#### EXERCISE DETAILS:
Print all entries below exactly as they appear.

#### Dataset entries:
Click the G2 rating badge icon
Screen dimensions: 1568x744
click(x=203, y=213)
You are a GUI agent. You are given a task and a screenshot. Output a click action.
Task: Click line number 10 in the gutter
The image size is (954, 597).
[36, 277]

#### EXPECTED ANSWER:
Click the G2 rating badge icon
Screen dimensions: 1568x744
click(x=203, y=213)
You are a GUI agent. You are given a task and a screenshot. Output a click action.
Task: Click line number 10 in the gutter
The image size is (954, 597).
[36, 277]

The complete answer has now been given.